(Work item)
What do the entries below say? Restate them word for word.

(Beginning of Data listing)

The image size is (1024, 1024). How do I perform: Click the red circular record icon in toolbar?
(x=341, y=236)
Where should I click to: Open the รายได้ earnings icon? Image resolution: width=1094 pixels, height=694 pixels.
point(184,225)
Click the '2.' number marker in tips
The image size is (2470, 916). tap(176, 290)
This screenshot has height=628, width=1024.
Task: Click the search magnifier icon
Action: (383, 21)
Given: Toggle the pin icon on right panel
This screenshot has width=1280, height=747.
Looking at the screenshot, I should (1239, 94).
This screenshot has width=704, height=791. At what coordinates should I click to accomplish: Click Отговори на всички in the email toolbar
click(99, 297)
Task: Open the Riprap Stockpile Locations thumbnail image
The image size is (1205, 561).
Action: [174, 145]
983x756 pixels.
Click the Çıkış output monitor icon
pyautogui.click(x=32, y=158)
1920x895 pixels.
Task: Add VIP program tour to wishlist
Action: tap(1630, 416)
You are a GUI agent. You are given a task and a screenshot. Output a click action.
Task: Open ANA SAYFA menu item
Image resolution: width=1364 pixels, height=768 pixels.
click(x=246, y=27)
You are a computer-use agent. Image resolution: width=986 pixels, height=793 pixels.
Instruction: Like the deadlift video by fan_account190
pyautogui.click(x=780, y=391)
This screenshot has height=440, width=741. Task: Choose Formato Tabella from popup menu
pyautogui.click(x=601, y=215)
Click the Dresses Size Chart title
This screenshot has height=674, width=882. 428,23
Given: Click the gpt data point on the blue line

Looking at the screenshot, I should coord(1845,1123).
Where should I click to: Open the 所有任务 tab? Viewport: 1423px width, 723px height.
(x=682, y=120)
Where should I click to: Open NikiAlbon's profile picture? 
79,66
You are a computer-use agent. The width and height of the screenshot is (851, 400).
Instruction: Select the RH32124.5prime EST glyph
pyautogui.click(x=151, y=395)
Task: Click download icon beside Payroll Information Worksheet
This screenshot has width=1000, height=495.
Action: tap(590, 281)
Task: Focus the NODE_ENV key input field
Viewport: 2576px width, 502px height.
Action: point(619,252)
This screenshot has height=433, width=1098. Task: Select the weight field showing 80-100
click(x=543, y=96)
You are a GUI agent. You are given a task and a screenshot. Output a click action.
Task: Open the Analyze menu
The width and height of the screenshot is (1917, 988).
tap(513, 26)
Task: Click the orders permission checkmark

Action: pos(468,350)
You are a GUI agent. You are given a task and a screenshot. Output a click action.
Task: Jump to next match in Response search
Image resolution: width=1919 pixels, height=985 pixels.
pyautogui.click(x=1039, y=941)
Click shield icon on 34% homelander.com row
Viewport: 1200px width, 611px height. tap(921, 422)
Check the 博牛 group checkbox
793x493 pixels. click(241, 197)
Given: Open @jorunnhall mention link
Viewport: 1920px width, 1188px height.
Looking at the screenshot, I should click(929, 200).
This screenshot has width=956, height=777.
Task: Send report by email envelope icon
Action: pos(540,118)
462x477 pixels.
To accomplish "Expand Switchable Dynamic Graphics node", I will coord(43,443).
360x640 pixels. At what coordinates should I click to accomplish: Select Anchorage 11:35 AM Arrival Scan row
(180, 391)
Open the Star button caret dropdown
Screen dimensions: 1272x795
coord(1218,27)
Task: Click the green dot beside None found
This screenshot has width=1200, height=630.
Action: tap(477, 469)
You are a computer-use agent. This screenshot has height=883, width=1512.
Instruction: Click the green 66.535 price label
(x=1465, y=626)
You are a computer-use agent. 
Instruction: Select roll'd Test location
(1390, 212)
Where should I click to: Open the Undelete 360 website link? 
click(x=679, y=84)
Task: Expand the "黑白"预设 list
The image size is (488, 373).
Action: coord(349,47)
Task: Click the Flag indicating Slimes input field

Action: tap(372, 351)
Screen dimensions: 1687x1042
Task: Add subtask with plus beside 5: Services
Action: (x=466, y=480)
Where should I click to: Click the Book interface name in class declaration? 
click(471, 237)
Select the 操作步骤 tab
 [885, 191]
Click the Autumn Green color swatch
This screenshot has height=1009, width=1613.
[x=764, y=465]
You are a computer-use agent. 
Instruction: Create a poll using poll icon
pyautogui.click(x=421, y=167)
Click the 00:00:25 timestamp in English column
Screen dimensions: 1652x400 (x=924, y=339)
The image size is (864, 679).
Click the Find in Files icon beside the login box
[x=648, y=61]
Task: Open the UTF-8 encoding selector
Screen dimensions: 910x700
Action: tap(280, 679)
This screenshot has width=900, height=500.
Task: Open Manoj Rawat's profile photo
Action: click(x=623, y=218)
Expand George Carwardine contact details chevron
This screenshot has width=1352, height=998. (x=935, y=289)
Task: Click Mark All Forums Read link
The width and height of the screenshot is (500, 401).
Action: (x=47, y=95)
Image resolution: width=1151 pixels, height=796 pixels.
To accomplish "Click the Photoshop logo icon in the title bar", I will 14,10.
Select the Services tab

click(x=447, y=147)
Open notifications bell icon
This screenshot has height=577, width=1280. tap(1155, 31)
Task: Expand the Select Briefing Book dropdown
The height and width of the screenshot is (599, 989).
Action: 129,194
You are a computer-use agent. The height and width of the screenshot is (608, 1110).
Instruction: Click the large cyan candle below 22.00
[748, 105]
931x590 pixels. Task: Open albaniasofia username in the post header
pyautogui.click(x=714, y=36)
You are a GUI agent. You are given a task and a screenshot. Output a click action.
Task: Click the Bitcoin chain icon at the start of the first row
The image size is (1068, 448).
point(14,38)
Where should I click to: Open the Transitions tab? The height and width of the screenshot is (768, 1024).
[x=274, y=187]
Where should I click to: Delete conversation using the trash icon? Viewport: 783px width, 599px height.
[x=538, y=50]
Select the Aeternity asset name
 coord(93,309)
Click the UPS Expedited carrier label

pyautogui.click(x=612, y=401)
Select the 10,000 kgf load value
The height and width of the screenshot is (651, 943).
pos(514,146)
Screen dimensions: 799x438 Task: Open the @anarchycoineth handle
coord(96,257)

(End of Data listing)

(Answer to the problem)
The image size is (1024, 1024). How do I perform: Click the red circular record icon in toolbar?
(x=341, y=236)
Where should I click to: Open the รายได้ earnings icon? Image resolution: width=1094 pixels, height=694 pixels.
point(184,225)
Click the '2.' number marker in tips
The image size is (2470, 916). tap(176, 290)
This screenshot has height=628, width=1024.
Task: Click the search magnifier icon
Action: (383, 21)
Given: Toggle the pin icon on right panel
This screenshot has width=1280, height=747.
Looking at the screenshot, I should (1239, 94).
This screenshot has width=704, height=791. At what coordinates should I click to accomplish: Click Отговори на всички in the email toolbar
click(99, 297)
Task: Open the Riprap Stockpile Locations thumbnail image
The image size is (1205, 561).
Action: [174, 145]
983x756 pixels.
Click the Çıkış output monitor icon
pyautogui.click(x=32, y=158)
1920x895 pixels.
Task: Add VIP program tour to wishlist
Action: tap(1630, 416)
You are a GUI agent. You are given a task and a screenshot. Output a click action.
Task: Open ANA SAYFA menu item
Image resolution: width=1364 pixels, height=768 pixels.
click(x=246, y=27)
You are a computer-use agent. Image resolution: width=986 pixels, height=793 pixels.
Instruction: Like the deadlift video by fan_account190
pyautogui.click(x=780, y=391)
This screenshot has height=440, width=741. Task: Choose Formato Tabella from popup menu
pyautogui.click(x=601, y=215)
Click the Dresses Size Chart title
This screenshot has height=674, width=882. 428,23
Given: Click the gpt data point on the blue line

Looking at the screenshot, I should coord(1845,1123).
Where should I click to: Open the 所有任务 tab? Viewport: 1423px width, 723px height.
(x=682, y=120)
Where should I click to: Open NikiAlbon's profile picture? 
79,66
You are a computer-use agent. The width and height of the screenshot is (851, 400).
Instruction: Select the RH32124.5prime EST glyph
pyautogui.click(x=151, y=395)
Task: Click download icon beside Payroll Information Worksheet
This screenshot has width=1000, height=495.
Action: tap(590, 281)
Task: Focus the NODE_ENV key input field
Viewport: 2576px width, 502px height.
Action: point(619,252)
This screenshot has height=433, width=1098. Task: Select the weight field showing 80-100
click(x=543, y=96)
You are a GUI agent. You are given a task and a screenshot. Output a click action.
Task: Open the Analyze menu
The width and height of the screenshot is (1917, 988).
tap(513, 26)
Task: Click the orders permission checkmark

Action: pos(468,350)
You are a GUI agent. You are given a task and a screenshot. Output a click action.
Task: Jump to next match in Response search
Image resolution: width=1919 pixels, height=985 pixels.
pyautogui.click(x=1039, y=941)
Click shield icon on 34% homelander.com row
Viewport: 1200px width, 611px height. tap(921, 422)
Check the 博牛 group checkbox
793x493 pixels. click(241, 197)
Given: Open @jorunnhall mention link
Viewport: 1920px width, 1188px height.
Looking at the screenshot, I should click(929, 200).
This screenshot has width=956, height=777.
Task: Send report by email envelope icon
Action: pos(540,118)
462x477 pixels.
To accomplish "Expand Switchable Dynamic Graphics node", I will coord(43,443).
360x640 pixels. At what coordinates should I click to accomplish: Select Anchorage 11:35 AM Arrival Scan row
(180, 391)
Open the Star button caret dropdown
Screen dimensions: 1272x795
coord(1218,27)
Task: Click the green dot beside None found
This screenshot has width=1200, height=630.
Action: tap(477, 469)
You are a computer-use agent. This screenshot has height=883, width=1512.
Instruction: Click the green 66.535 price label
(x=1465, y=626)
You are a computer-use agent. 
Instruction: Select roll'd Test location
(1390, 212)
Where should I click to: Open the Undelete 360 website link? 
click(x=679, y=84)
Task: Expand the "黑白"预设 list
The image size is (488, 373).
Action: coord(349,47)
Task: Click the Flag indicating Slimes input field

Action: tap(372, 351)
Screen dimensions: 1687x1042
Task: Add subtask with plus beside 5: Services
Action: (x=466, y=480)
Where should I click to: Click the Book interface name in class declaration? 
click(471, 237)
Select the 操作步骤 tab
 [885, 191]
Click the Autumn Green color swatch
This screenshot has height=1009, width=1613.
[x=764, y=465]
You are a computer-use agent. 
Instruction: Create a poll using poll icon
pyautogui.click(x=421, y=167)
Click the 00:00:25 timestamp in English column
Screen dimensions: 1652x400 (x=924, y=339)
The image size is (864, 679).
Click the Find in Files icon beside the login box
[x=648, y=61]
Task: Open the UTF-8 encoding selector
Screen dimensions: 910x700
Action: tap(280, 679)
This screenshot has width=900, height=500.
Task: Open Manoj Rawat's profile photo
Action: click(x=623, y=218)
Expand George Carwardine contact details chevron
This screenshot has width=1352, height=998. (x=935, y=289)
Task: Click Mark All Forums Read link
The width and height of the screenshot is (500, 401).
Action: (x=47, y=95)
Image resolution: width=1151 pixels, height=796 pixels.
To accomplish "Click the Photoshop logo icon in the title bar", I will 14,10.
Select the Services tab

click(x=447, y=147)
Open notifications bell icon
This screenshot has height=577, width=1280. tap(1155, 31)
Task: Expand the Select Briefing Book dropdown
The height and width of the screenshot is (599, 989).
Action: 129,194
You are a computer-use agent. The height and width of the screenshot is (608, 1110).
Instruction: Click the large cyan candle below 22.00
[748, 105]
931x590 pixels. Task: Open albaniasofia username in the post header
pyautogui.click(x=714, y=36)
You are a GUI agent. You are given a task and a screenshot. Output a click action.
Task: Click the Bitcoin chain icon at the start of the first row
The image size is (1068, 448).
point(14,38)
Where should I click to: Open the Transitions tab? The height and width of the screenshot is (768, 1024).
[x=274, y=187]
Where should I click to: Delete conversation using the trash icon? Viewport: 783px width, 599px height.
[x=538, y=50]
Select the Aeternity asset name
 coord(93,309)
Click the UPS Expedited carrier label

pyautogui.click(x=612, y=401)
Select the 10,000 kgf load value
The height and width of the screenshot is (651, 943).
pos(514,146)
Screen dimensions: 799x438 Task: Open the @anarchycoineth handle
coord(96,257)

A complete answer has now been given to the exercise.